Quello che accade invece è che Leticia riconosce nello sfortunato giovane uomo Enrique, un vecchio amico dei tempi del collegio. Una sbalorditiva parentesi narrativa viene aperta quando Aira ci riporta indietro all’amicizia tra Leticia ed Enrique, alla distruzione della loro scuola a causa di un incendio, alla magica fuga che hanno attuato infilandosi in un modello in scala della scuola sistemato nel seminterrato… Siamo pronti a scomparire in questa fantastica digressione quando Aira chiude il capitolo e ci riporta al bar, dove il narratore realizza di aver riconosciuto anche lui Enrique ‒ come il direttore dell’ostello in cui pernotta.

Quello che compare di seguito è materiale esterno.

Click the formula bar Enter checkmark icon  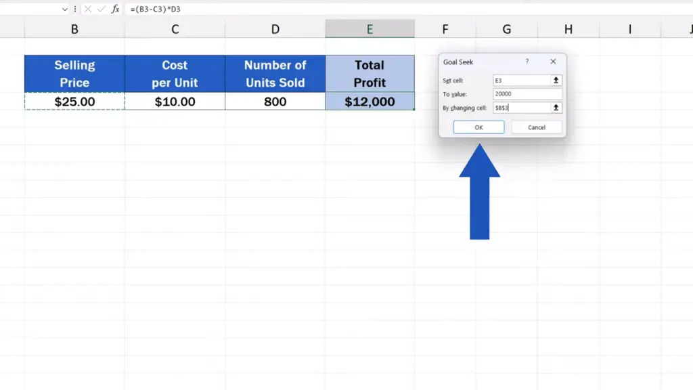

Quando Aira apre una seconda parentesi ‒ quella sulla moda ridicola degli ostelli «a tema» (buddismo, musica classica, esplorazione polare) nella da poco fiorente capitale argentina ‒ capiamo che El Divorcio non lascerà mai il bar, né andrà avanti dopo questo momento: Enrique rimarrà su quel cordolo inzuppato d’acqua piovana poiché sempre più persone nel bar lo riconoscono e poiché Aira adatta la sua breve vita a diversi generi. Prima che questo libro miracolosamente denso abbia raggiunto la sua conclusione, Aira è passato dal romanzo gotico, dal genere noir, da quello fantascientifico, dalla saga familiare, dalla satira sociale. È quasi impossibile credere che il testo sia lungo solo 115 pagine. Leggere El Divorcio è come assistere a un’esplosione, o alla nascita di un alfabeto.

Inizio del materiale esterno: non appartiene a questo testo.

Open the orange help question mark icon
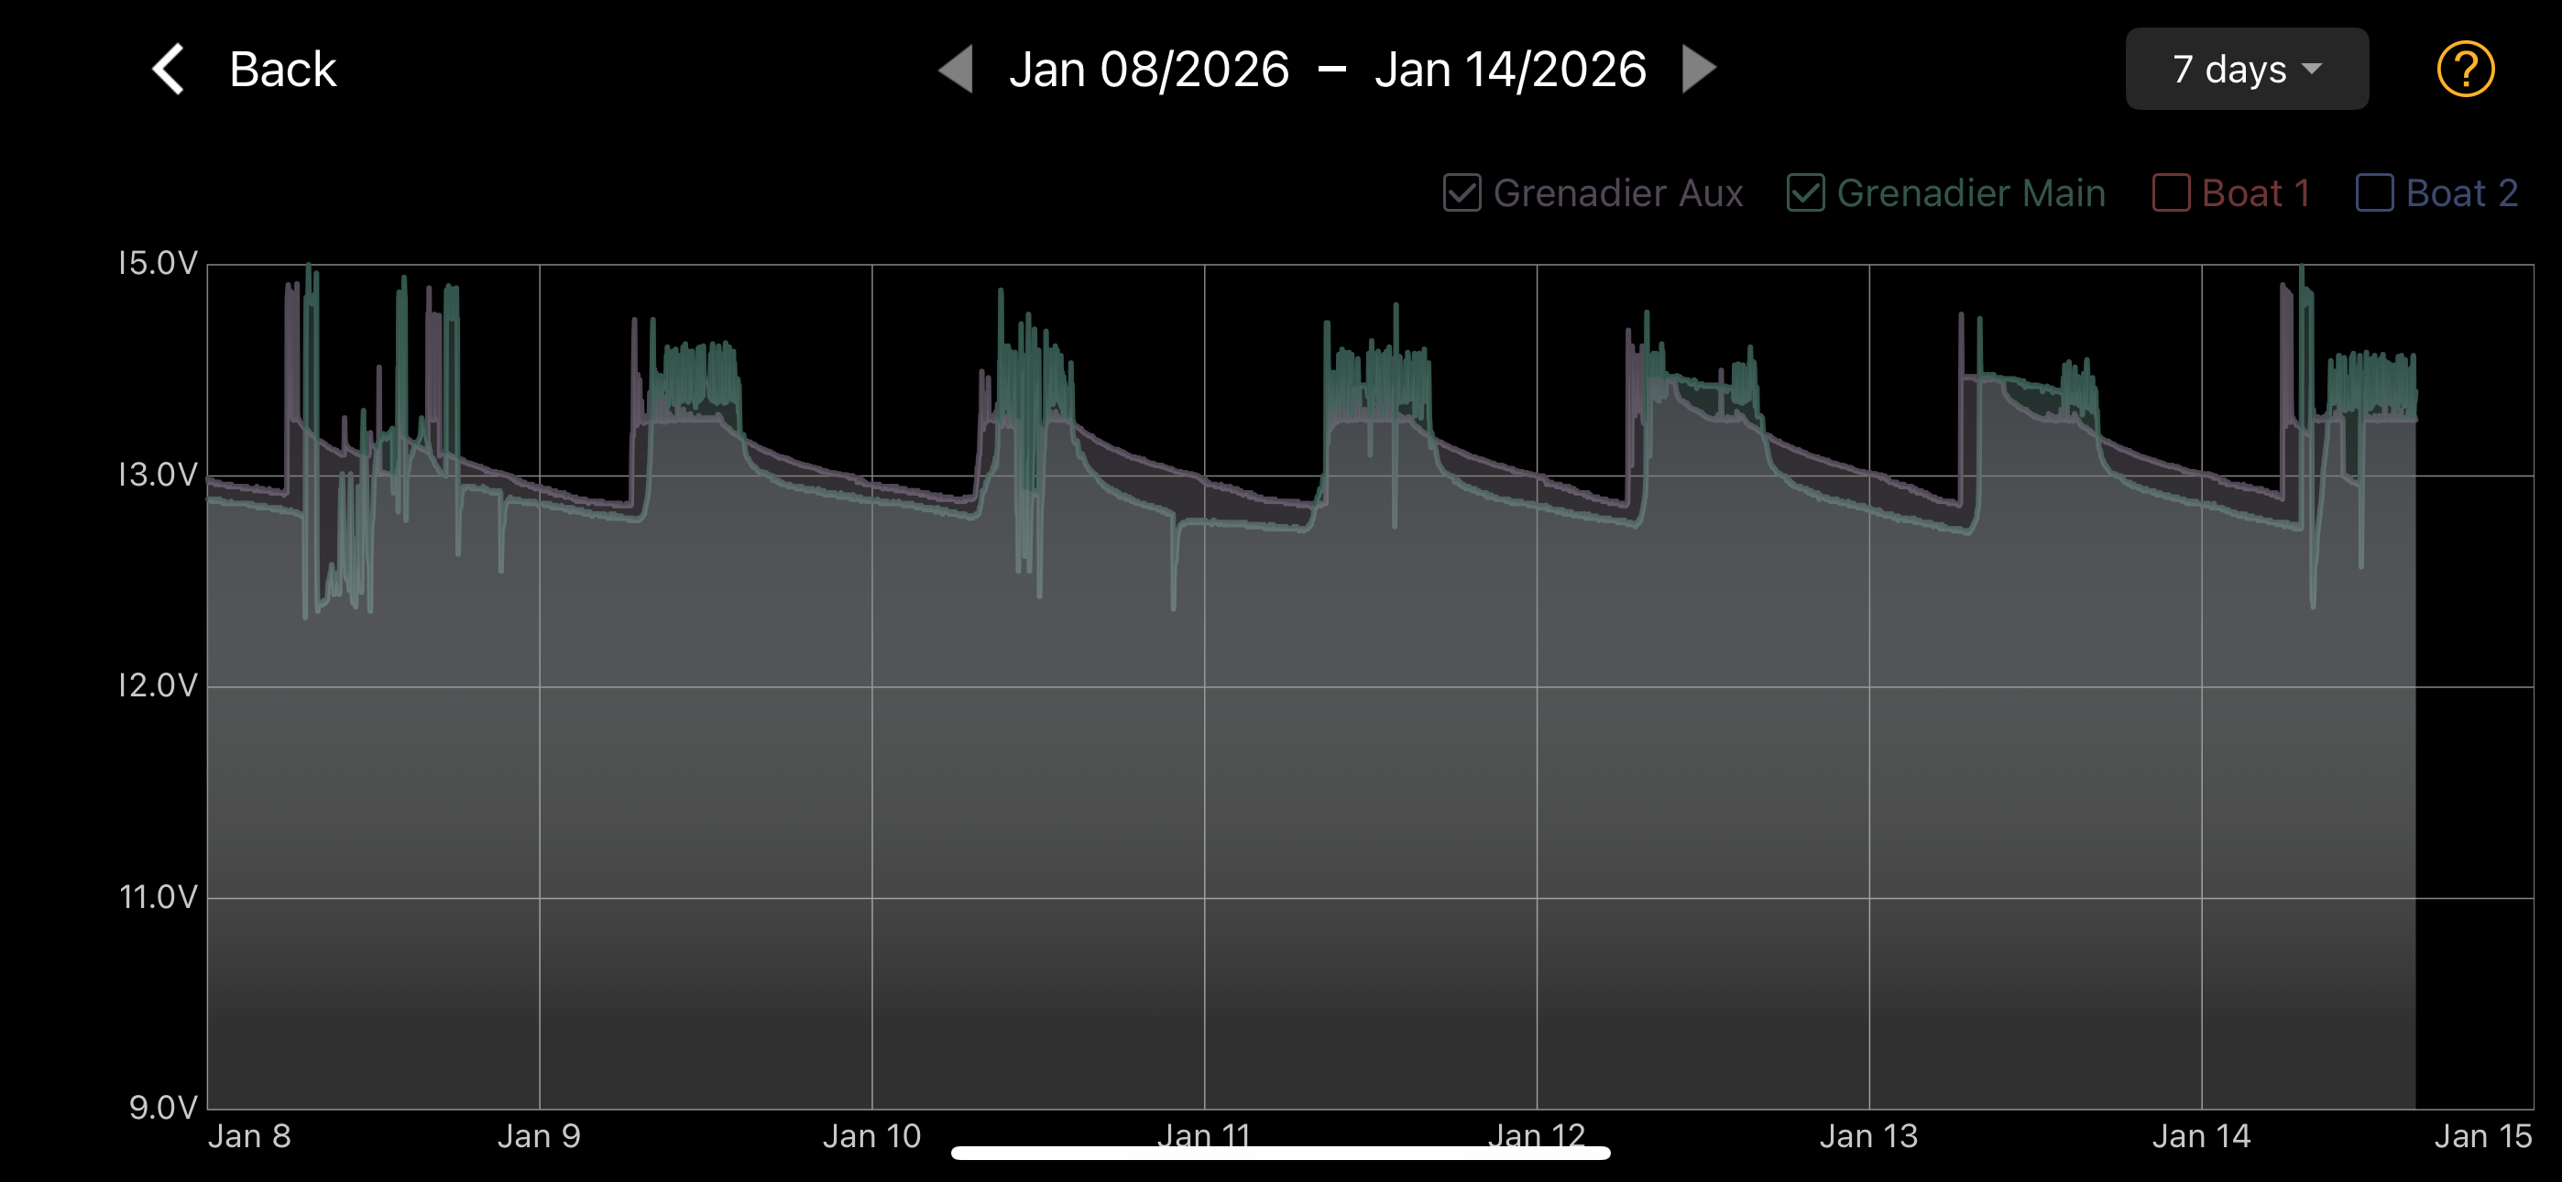[x=2465, y=70]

Verso la fine del libro, Aira menziona, come prevedibile, «L’Aleph», il racconto di Borges del 1945 su un seminterrato a Buenos Aires che contiene l’intero universo in forma condensata. Ma la vanità di Borges è solo un’altra tappa dell’impetuoso itinerario del Divorcio: il tentativo di Aira di adattare una superficie illimitata a uno spazio ben definito supera perfino il maestro argentino e la sua iconica immagine di totalità. Invece di limitarsi a omaggiare il suo precursore, Aira si spinge verso un nuovo e ancor più improbabile territorio generico, offrendo una fine pseudomitologica in cui Enrique e il fiume d’acqua piovana figurano come moderni eroi di una storia d’amore di Ovidio. Nelle interviste Aira afferma con disinvoltura che i finali sono il suo punto debole, messi insieme in gran fretta per permettergli di andare avanti con il progetto successivo.[3] Ma è proprio questo concedersi l’arbitrio che fa apparire Aira come lo scrittore contemporaneo che prende più sul serio i finali, che più capisce che le righe conclusive di un libro rappresentano una spietata mimesi di morte, e della stessa gratuità della storia. È certamente una consolazione che l’impresa di Aira continui: un altro titolo arriverà a breve (l’ultima pubblicazione in inglese è la raccolta di racconti El cerebro musical). Fortunatamente per i lettori, la fine del suo progetto è ancora lontana.

 

© David Kurnick, 2014. Tutti i diritti riservati.

 

[1] Il particolare dell’uccellino è descritto in «The Novelist Who Can’t Be Stopped» di Michael Greenberg, New York Review of Books, 13 gennaio 2011. Per il resto, si rimanda all’intervista di Aira in Conversaciones: Entrevistas a César Aira, Guillermo Cabrera Infante, Roger Chartier, Antonio Muñoz Molina, Ricardo Piglia, y Fernando Savater di Carlos Alfieri (Katz, 2008), pp. 25-6.

[2] Late Book Culture in Argentina (Bloomsbury, 2014), p.6.

[3] Si veda, per esempio, Conversaciones di Alfieri, p. 27.